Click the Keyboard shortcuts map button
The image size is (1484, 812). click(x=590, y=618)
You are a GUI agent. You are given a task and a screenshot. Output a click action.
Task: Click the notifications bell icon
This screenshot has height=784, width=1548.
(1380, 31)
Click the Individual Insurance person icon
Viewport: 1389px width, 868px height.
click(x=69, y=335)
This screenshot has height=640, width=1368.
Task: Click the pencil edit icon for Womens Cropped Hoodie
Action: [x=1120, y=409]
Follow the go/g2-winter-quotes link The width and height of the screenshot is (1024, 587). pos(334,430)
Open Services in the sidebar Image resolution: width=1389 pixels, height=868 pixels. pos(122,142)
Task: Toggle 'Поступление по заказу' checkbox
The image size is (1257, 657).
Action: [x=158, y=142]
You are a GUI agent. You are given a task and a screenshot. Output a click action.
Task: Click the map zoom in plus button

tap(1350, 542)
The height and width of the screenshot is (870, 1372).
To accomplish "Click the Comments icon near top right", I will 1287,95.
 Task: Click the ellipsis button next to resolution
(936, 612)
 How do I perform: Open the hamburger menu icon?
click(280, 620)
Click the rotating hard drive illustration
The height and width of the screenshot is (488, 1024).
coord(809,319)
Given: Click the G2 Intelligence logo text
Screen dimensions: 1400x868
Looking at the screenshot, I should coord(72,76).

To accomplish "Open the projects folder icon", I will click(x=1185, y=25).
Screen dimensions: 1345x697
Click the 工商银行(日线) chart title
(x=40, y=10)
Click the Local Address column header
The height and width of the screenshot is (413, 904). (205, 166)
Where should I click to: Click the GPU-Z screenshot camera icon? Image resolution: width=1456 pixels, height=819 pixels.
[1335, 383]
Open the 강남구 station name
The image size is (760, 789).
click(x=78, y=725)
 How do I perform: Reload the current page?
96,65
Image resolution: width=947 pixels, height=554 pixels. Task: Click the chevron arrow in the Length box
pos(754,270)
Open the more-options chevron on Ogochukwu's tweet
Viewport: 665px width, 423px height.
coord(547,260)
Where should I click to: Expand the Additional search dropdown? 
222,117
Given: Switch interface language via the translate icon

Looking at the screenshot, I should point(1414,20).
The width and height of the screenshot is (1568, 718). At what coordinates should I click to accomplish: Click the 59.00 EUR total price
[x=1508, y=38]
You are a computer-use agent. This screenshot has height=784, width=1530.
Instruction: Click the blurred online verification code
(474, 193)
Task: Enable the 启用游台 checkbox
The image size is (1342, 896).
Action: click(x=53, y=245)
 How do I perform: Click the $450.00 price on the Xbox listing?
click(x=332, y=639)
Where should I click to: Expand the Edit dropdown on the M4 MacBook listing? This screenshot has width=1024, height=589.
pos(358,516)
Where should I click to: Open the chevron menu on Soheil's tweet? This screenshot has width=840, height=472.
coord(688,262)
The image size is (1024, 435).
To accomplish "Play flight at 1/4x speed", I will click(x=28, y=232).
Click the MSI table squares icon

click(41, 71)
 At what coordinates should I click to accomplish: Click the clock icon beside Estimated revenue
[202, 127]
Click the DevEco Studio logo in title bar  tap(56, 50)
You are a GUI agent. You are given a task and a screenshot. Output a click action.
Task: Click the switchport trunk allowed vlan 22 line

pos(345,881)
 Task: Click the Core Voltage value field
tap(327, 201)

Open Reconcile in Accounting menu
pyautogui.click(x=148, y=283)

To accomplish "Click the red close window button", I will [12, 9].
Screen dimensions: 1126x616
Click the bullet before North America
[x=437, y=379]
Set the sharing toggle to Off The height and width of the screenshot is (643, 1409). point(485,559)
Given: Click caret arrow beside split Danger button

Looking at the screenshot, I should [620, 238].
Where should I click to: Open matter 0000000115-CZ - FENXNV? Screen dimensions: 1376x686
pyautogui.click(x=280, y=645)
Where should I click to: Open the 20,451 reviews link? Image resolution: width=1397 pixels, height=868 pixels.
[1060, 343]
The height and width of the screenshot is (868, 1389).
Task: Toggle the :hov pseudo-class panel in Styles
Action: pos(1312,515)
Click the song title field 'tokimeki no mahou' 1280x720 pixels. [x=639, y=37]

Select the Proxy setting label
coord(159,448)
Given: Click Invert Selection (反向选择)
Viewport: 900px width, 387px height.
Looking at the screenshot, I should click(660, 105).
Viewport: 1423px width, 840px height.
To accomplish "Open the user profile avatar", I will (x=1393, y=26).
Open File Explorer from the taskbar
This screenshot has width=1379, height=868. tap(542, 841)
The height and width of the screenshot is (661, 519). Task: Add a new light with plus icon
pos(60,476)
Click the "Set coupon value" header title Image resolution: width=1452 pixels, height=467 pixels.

+---+

**Task requirements**. Reproduce each of the entries above verbatim, line for line.

**Reply to the task**.
Click the Keyboard shortcuts map button
The image size is (1484, 812). click(x=590, y=618)
You are a GUI agent. You are given a task and a screenshot. Output a click action.
Task: Click the notifications bell icon
This screenshot has height=784, width=1548.
(1380, 31)
Click the Individual Insurance person icon
Viewport: 1389px width, 868px height.
click(x=69, y=335)
This screenshot has height=640, width=1368.
Task: Click the pencil edit icon for Womens Cropped Hoodie
Action: [x=1120, y=409]
Follow the go/g2-winter-quotes link The width and height of the screenshot is (1024, 587). pos(334,430)
Open Services in the sidebar Image resolution: width=1389 pixels, height=868 pixels. pos(122,142)
Task: Toggle 'Поступление по заказу' checkbox
The image size is (1257, 657).
Action: [x=158, y=142]
You are a GUI agent. You are given a task and a screenshot. Output a click action.
Task: Click the map zoom in plus button

tap(1350, 542)
The height and width of the screenshot is (870, 1372).
To accomplish "Click the Comments icon near top right", I will 1287,95.
 Task: Click the ellipsis button next to resolution
(936, 612)
 How do I perform: Open the hamburger menu icon?
click(280, 620)
Click the rotating hard drive illustration
The height and width of the screenshot is (488, 1024).
coord(809,319)
Given: Click the G2 Intelligence logo text
Screen dimensions: 1400x868
Looking at the screenshot, I should coord(72,76).

To accomplish "Open the projects folder icon", I will click(x=1185, y=25).
Screen dimensions: 1345x697
Click the 工商银行(日线) chart title
(x=40, y=10)
Click the Local Address column header
The height and width of the screenshot is (413, 904). (205, 166)
Where should I click to: Click the GPU-Z screenshot camera icon? Image resolution: width=1456 pixels, height=819 pixels.
[1335, 383]
Open the 강남구 station name
The image size is (760, 789).
click(x=78, y=725)
 How do I perform: Reload the current page?
96,65
Image resolution: width=947 pixels, height=554 pixels. Task: Click the chevron arrow in the Length box
pos(754,270)
Open the more-options chevron on Ogochukwu's tweet
Viewport: 665px width, 423px height.
coord(547,260)
Where should I click to: Expand the Additional search dropdown? 
222,117
Given: Switch interface language via the translate icon

Looking at the screenshot, I should point(1414,20).
The width and height of the screenshot is (1568, 718). At what coordinates should I click to accomplish: Click the 59.00 EUR total price
[x=1508, y=38]
You are a computer-use agent. This screenshot has height=784, width=1530.
Instruction: Click the blurred online verification code
(474, 193)
Task: Enable the 启用游台 checkbox
The image size is (1342, 896).
Action: click(x=53, y=245)
 How do I perform: Click the $450.00 price on the Xbox listing?
click(x=332, y=639)
Where should I click to: Expand the Edit dropdown on the M4 MacBook listing? This screenshot has width=1024, height=589.
pos(358,516)
Where should I click to: Open the chevron menu on Soheil's tweet? This screenshot has width=840, height=472.
coord(688,262)
The image size is (1024, 435).
To accomplish "Play flight at 1/4x speed", I will click(x=28, y=232).
Click the MSI table squares icon

click(41, 71)
 At what coordinates should I click to accomplish: Click the clock icon beside Estimated revenue
[202, 127]
Click the DevEco Studio logo in title bar  tap(56, 50)
You are a GUI agent. You are given a task and a screenshot. Output a click action.
Task: Click the switchport trunk allowed vlan 22 line

pos(345,881)
 Task: Click the Core Voltage value field
tap(327, 201)

Open Reconcile in Accounting menu
pyautogui.click(x=148, y=283)

To accomplish "Click the red close window button", I will [12, 9].
Screen dimensions: 1126x616
Click the bullet before North America
[x=437, y=379]
Set the sharing toggle to Off The height and width of the screenshot is (643, 1409). point(485,559)
Given: Click caret arrow beside split Danger button

Looking at the screenshot, I should [620, 238].
Where should I click to: Open matter 0000000115-CZ - FENXNV? Screen dimensions: 1376x686
pyautogui.click(x=280, y=645)
Where should I click to: Open the 20,451 reviews link? Image resolution: width=1397 pixels, height=868 pixels.
[1060, 343]
The height and width of the screenshot is (868, 1389).
Task: Toggle the :hov pseudo-class panel in Styles
Action: pos(1312,515)
Click the song title field 'tokimeki no mahou' 1280x720 pixels. [x=639, y=37]

Select the Proxy setting label
coord(159,448)
Given: Click Invert Selection (反向选择)
Viewport: 900px width, 387px height.
Looking at the screenshot, I should click(660, 105).
Viewport: 1423px width, 840px height.
To accomplish "Open the user profile avatar", I will (x=1393, y=26).
Open File Explorer from the taskbar
This screenshot has width=1379, height=868. tap(542, 841)
The height and width of the screenshot is (661, 519). Task: Add a new light with plus icon
pos(60,476)
Click the "Set coupon value" header title Image resolution: width=1452 pixels, height=467 pixels.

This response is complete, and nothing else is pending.